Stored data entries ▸
start

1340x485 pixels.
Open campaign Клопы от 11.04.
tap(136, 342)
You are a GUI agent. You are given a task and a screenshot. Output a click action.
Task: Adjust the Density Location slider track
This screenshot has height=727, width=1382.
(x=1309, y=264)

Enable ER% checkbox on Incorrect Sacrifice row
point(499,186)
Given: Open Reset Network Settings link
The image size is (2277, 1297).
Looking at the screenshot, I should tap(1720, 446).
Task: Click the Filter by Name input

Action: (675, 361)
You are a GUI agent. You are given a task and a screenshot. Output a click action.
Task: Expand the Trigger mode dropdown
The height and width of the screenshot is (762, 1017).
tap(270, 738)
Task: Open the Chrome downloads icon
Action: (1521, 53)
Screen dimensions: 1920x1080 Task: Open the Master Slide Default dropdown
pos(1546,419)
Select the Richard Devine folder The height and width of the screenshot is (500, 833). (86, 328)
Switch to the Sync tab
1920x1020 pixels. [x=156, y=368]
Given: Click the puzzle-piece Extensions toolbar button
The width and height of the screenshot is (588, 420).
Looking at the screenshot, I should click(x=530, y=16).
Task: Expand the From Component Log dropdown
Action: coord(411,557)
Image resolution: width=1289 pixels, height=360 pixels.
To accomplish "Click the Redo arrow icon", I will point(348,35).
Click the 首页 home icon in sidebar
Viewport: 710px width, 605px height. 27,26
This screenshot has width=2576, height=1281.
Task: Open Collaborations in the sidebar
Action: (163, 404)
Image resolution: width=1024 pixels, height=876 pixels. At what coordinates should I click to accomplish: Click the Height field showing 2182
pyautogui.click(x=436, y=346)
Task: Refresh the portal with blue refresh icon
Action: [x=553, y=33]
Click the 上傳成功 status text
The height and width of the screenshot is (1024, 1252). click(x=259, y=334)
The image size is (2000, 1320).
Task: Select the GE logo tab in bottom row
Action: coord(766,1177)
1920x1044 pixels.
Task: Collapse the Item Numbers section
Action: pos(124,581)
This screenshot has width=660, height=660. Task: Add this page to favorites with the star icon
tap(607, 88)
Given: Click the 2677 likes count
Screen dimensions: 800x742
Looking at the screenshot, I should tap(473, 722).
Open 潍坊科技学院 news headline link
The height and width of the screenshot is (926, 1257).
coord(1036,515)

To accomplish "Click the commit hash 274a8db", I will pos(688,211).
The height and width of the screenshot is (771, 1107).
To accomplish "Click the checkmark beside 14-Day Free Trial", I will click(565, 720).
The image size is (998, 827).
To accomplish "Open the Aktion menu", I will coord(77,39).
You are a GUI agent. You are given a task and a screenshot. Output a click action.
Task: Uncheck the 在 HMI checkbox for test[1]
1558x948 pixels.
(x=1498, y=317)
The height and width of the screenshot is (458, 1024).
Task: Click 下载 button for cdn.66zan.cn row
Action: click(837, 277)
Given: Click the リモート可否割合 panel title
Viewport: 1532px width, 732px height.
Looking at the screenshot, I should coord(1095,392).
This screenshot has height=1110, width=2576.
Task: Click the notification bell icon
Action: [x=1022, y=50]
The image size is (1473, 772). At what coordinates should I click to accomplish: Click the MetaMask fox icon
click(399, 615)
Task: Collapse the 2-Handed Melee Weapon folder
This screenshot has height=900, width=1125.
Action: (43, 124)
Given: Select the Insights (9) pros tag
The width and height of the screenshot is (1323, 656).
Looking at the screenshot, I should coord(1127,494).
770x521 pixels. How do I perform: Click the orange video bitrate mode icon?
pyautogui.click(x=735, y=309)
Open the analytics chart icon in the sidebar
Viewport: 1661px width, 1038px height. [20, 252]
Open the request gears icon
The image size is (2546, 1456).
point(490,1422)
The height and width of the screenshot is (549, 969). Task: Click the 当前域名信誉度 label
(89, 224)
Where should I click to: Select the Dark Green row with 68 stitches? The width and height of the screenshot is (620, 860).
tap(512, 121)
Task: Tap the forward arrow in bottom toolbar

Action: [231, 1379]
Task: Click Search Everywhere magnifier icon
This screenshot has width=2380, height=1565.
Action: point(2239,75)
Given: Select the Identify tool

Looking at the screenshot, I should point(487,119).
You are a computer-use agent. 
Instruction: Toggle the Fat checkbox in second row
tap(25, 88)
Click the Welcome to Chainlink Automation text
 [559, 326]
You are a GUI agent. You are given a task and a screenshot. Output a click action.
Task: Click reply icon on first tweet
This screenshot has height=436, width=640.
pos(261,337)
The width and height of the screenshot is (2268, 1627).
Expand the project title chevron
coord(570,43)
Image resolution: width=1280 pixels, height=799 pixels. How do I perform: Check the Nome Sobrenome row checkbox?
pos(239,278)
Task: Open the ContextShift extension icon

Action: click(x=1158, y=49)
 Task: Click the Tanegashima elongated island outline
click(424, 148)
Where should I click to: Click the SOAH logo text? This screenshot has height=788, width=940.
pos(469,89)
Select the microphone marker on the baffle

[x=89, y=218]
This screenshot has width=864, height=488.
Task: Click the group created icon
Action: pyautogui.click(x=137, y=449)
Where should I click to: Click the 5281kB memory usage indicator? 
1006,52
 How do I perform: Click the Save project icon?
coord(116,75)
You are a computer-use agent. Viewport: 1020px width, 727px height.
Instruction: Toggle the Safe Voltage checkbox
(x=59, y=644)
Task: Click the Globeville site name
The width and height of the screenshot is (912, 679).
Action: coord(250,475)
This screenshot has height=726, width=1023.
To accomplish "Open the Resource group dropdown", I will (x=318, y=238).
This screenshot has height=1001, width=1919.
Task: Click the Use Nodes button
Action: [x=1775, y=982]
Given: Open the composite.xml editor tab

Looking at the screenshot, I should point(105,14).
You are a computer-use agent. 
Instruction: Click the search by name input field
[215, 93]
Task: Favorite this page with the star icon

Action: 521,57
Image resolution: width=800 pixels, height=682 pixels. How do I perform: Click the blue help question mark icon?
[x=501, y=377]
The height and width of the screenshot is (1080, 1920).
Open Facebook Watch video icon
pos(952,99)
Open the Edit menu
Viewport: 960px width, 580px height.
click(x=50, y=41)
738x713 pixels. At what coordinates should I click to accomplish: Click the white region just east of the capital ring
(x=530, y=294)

end

WHAT IS EXPECTED ▸ Update the entries above by replacing "GUI agent" with "interface agent" throughout. Leave every other part of the entries unchanged.

RESULT OF THE EXERCISE ▸
1340x485 pixels.
Open campaign Клопы от 11.04.
tap(136, 342)
You are a interface agent. You are given a task and a screenshot. Output a click action.
Task: Adjust the Density Location slider track
This screenshot has height=727, width=1382.
(x=1309, y=264)

Enable ER% checkbox on Incorrect Sacrifice row
point(499,186)
Given: Open Reset Network Settings link
The image size is (2277, 1297).
Looking at the screenshot, I should tap(1720, 446).
Task: Click the Filter by Name input

Action: (675, 361)
You are a interface agent. You are given a task and a screenshot. Output a click action.
Task: Expand the Trigger mode dropdown
The height and width of the screenshot is (762, 1017).
tap(270, 738)
Task: Open the Chrome downloads icon
Action: (1521, 53)
Screen dimensions: 1920x1080 Task: Open the Master Slide Default dropdown
pos(1546,419)
Select the Richard Devine folder The height and width of the screenshot is (500, 833). (86, 328)
Switch to the Sync tab
1920x1020 pixels. [x=156, y=368]
Given: Click the puzzle-piece Extensions toolbar button
The width and height of the screenshot is (588, 420).
Looking at the screenshot, I should click(x=530, y=16).
Task: Expand the From Component Log dropdown
Action: coord(411,557)
Image resolution: width=1289 pixels, height=360 pixels.
To accomplish "Click the Redo arrow icon", I will point(348,35).
Click the 首页 home icon in sidebar
Viewport: 710px width, 605px height. 27,26
This screenshot has width=2576, height=1281.
Task: Open Collaborations in the sidebar
Action: (163, 404)
Image resolution: width=1024 pixels, height=876 pixels. At what coordinates should I click to accomplish: Click the Height field showing 2182
pyautogui.click(x=436, y=346)
Task: Refresh the portal with blue refresh icon
Action: [x=553, y=33]
Click the 上傳成功 status text
The height and width of the screenshot is (1024, 1252). click(x=259, y=334)
The image size is (2000, 1320).
Task: Select the GE logo tab in bottom row
Action: coord(766,1177)
1920x1044 pixels.
Task: Collapse the Item Numbers section
Action: pos(124,581)
This screenshot has width=660, height=660. Task: Add this page to favorites with the star icon
tap(607, 88)
Given: Click the 2677 likes count
Screen dimensions: 800x742
Looking at the screenshot, I should tap(473, 722).
Open 潍坊科技学院 news headline link
The height and width of the screenshot is (926, 1257).
coord(1036,515)

To accomplish "Click the commit hash 274a8db", I will pos(688,211).
The height and width of the screenshot is (771, 1107).
To accomplish "Click the checkmark beside 14-Day Free Trial", I will click(565, 720).
The image size is (998, 827).
To accomplish "Open the Aktion menu", I will coord(77,39).
You are a interface agent. You are given a task and a screenshot. Output a click action.
Task: Uncheck the 在 HMI checkbox for test[1]
1558x948 pixels.
(x=1498, y=317)
The height and width of the screenshot is (458, 1024).
Task: Click 下载 button for cdn.66zan.cn row
Action: click(837, 277)
Given: Click the リモート可否割合 panel title
Viewport: 1532px width, 732px height.
Looking at the screenshot, I should coord(1095,392).
This screenshot has height=1110, width=2576.
Task: Click the notification bell icon
Action: [x=1022, y=50]
The image size is (1473, 772). At what coordinates should I click to accomplish: Click the MetaMask fox icon
click(399, 615)
Task: Collapse the 2-Handed Melee Weapon folder
This screenshot has height=900, width=1125.
Action: (43, 124)
Given: Select the Insights (9) pros tag
The width and height of the screenshot is (1323, 656).
Looking at the screenshot, I should coord(1127,494).
770x521 pixels. How do I perform: Click the orange video bitrate mode icon?
pyautogui.click(x=735, y=309)
Open the analytics chart icon in the sidebar
Viewport: 1661px width, 1038px height. [20, 252]
Open the request gears icon
The image size is (2546, 1456).
point(490,1422)
The height and width of the screenshot is (549, 969). Task: Click the 当前域名信誉度 label
(89, 224)
Where should I click to: Select the Dark Green row with 68 stitches? The width and height of the screenshot is (620, 860).
tap(512, 121)
Task: Tap the forward arrow in bottom toolbar

Action: [231, 1379]
Task: Click Search Everywhere magnifier icon
This screenshot has width=2380, height=1565.
Action: point(2239,75)
Given: Select the Identify tool

Looking at the screenshot, I should point(487,119).
You are a computer-use agent. 
Instruction: Toggle the Fat checkbox in second row
tap(25, 88)
Click the Welcome to Chainlink Automation text
 [559, 326]
You are a interface agent. You are given a task and a screenshot. Output a click action.
Task: Click reply icon on first tweet
This screenshot has height=436, width=640.
pos(261,337)
The width and height of the screenshot is (2268, 1627).
Expand the project title chevron
coord(570,43)
Image resolution: width=1280 pixels, height=799 pixels. How do I perform: Check the Nome Sobrenome row checkbox?
pos(239,278)
Task: Open the ContextShift extension icon

Action: click(x=1158, y=49)
 Task: Click the Tanegashima elongated island outline
click(424, 148)
Where should I click to: Click the SOAH logo text? This screenshot has height=788, width=940.
pos(469,89)
Select the microphone marker on the baffle

[x=89, y=218]
This screenshot has width=864, height=488.
Task: Click the group created icon
Action: pyautogui.click(x=137, y=449)
Where should I click to: Click the 5281kB memory usage indicator? 
1006,52
 How do I perform: Click the Save project icon?
coord(116,75)
You are a computer-use agent. Viewport: 1020px width, 727px height.
Instruction: Toggle the Safe Voltage checkbox
(x=59, y=644)
Task: Click the Globeville site name
The width and height of the screenshot is (912, 679).
Action: coord(250,475)
This screenshot has height=726, width=1023.
To accomplish "Open the Resource group dropdown", I will (x=318, y=238).
This screenshot has height=1001, width=1919.
Task: Click the Use Nodes button
Action: [x=1775, y=982]
Given: Open the composite.xml editor tab

Looking at the screenshot, I should point(105,14).
You are a computer-use agent. 
Instruction: Click the search by name input field
[215, 93]
Task: Favorite this page with the star icon

Action: 521,57
Image resolution: width=800 pixels, height=682 pixels. How do I perform: Click the blue help question mark icon?
[x=501, y=377]
The height and width of the screenshot is (1080, 1920).
Open Facebook Watch video icon
pos(952,99)
Open the Edit menu
Viewport: 960px width, 580px height.
click(x=50, y=41)
738x713 pixels. At what coordinates should I click to accomplish: Click the white region just east of the capital ring
(x=530, y=294)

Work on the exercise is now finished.